LONDON—British Prime Minister Theresa May said on June 18 that the 20-billion-pound ($26.57-billion) funding boost to the country’s National Health Service will be partly funded by a tax increase.
The government also said that economic growth and savings from Britain exiting the European Union would help cover the cost.
May first announced the funding boost over the weekend, timed to coincide with the National Health Service (NHS), which provides free health care to people living in Britain, marking its 70th anniversary.
Speaking at the Royal Free Hospital in north London on June 18, May announced that British taxpayers would need to contribute “a bit more” but promised contributions would be calculated in a fair and balanced way. She also reiterated that the 20-billion-pound boost would be partly funded by the so-called Brexit dividend.
“There will be those payments that we’ll be making over a period of time to as part of our withdrawal from the EU but there will still be more money coming back from the EU, and our priority for that is the NHS,” May said.
The prime minister said spending will increase by an extra 20 billion pounds by 2023-2024, which means the budget would increase by an average of 3.4 percent in real terms over the next five years.
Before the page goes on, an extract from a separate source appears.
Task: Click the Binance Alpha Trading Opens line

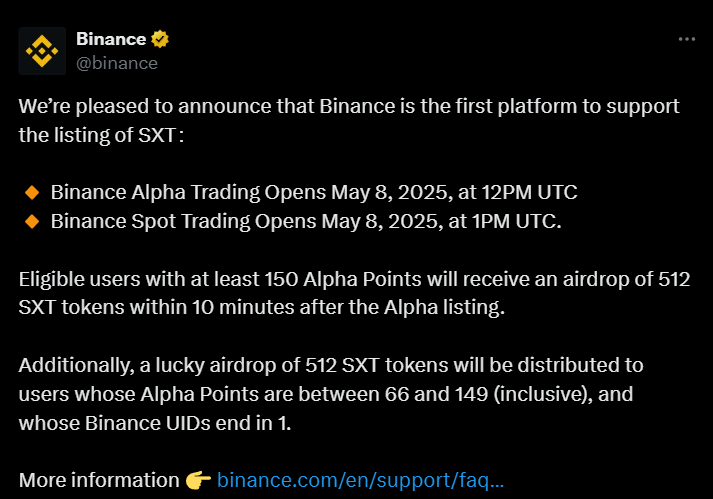Action: [314, 192]
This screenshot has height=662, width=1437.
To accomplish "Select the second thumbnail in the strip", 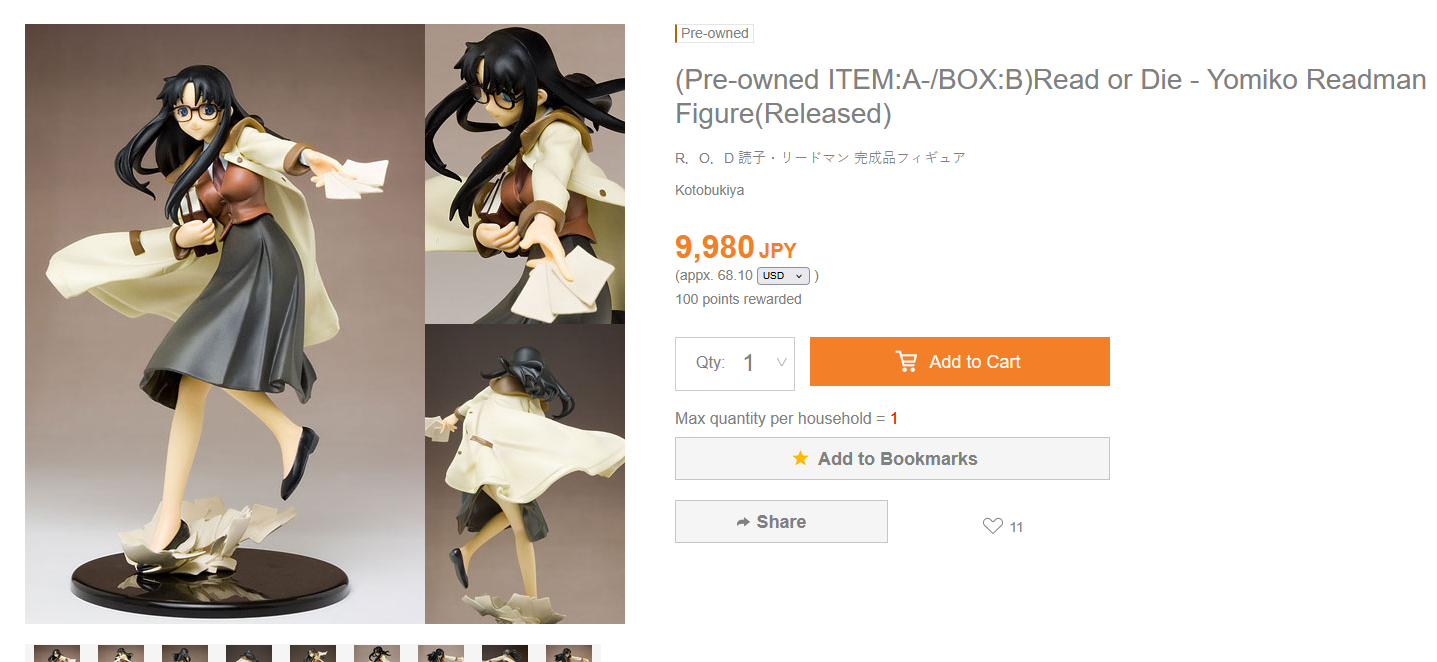I will coord(121,653).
Details of what exactly the increase will be and where the taxes will come from are expected to be addressed in the Autumn Budget.
The announcement comes as a row in Parliament over Brexit tested May’s slim majority.
The idea that a “Brexit dividend” actually exists is widely contested, even by some conservatives.
Sarah Wollaston, conservative chair of Health & Social Care Select Committee & Liaison Committee, tweeted on June 17 that the idea of the Brexit dividend was “tosh.”
It’s a sentiment that’s echoed by the head of health and social welfare at the Institute of Economic Affairs, Dr. Kristian Niemietz.
“The Brexit dividend so far is an illusion. There might be one in the future but for now we still don’t know what the final financial arrangement with the EU will be,” he said.
“[NHS] spending has always increased by real terms every year, but much less so than the historical average, far less than during the new Labour years. It’s now going back to the roughly the long-term average rate of increase,” he said, referring to the 3.4 percent increase in spending.
Senior research economist at the Institute for Fiscal Studies, George Stoye, said that the 20-billion-pound boost is just enough for the system to stand still, without taking into account any new pressures.
“It’s not going to be enough if you want a much better system,” he said.
He also questioned where the money will be coming from.
“In five years’ time, we don’t know exactly what will be happening. At the moment, the Office of Budget Responsibility [OBR] suggests that its about 6 billion pounds that could be spent on other things at that point, if we stopped paying to Brussels. About half that would probably be put towards services, or things that the EU used to pay toward, like farming subsidies,” he said.
“The OBR reckons that tax revenues in the early 2020s are going to be about 15 billion pounds lower than they were in the absence Brexit, so if looking at minus 15 compared to plus three, obviously, that’s not paying for much,” he said.
During the EU referendum campaign in 2016, Brexiteers claimed that by leaving the EU, Britain would save 350 million pounds ($463 million) per week, which could instead be spent on the NHS. The figure, however, didn’t include the cost of the rebate or payments flowing from the EU to Britain.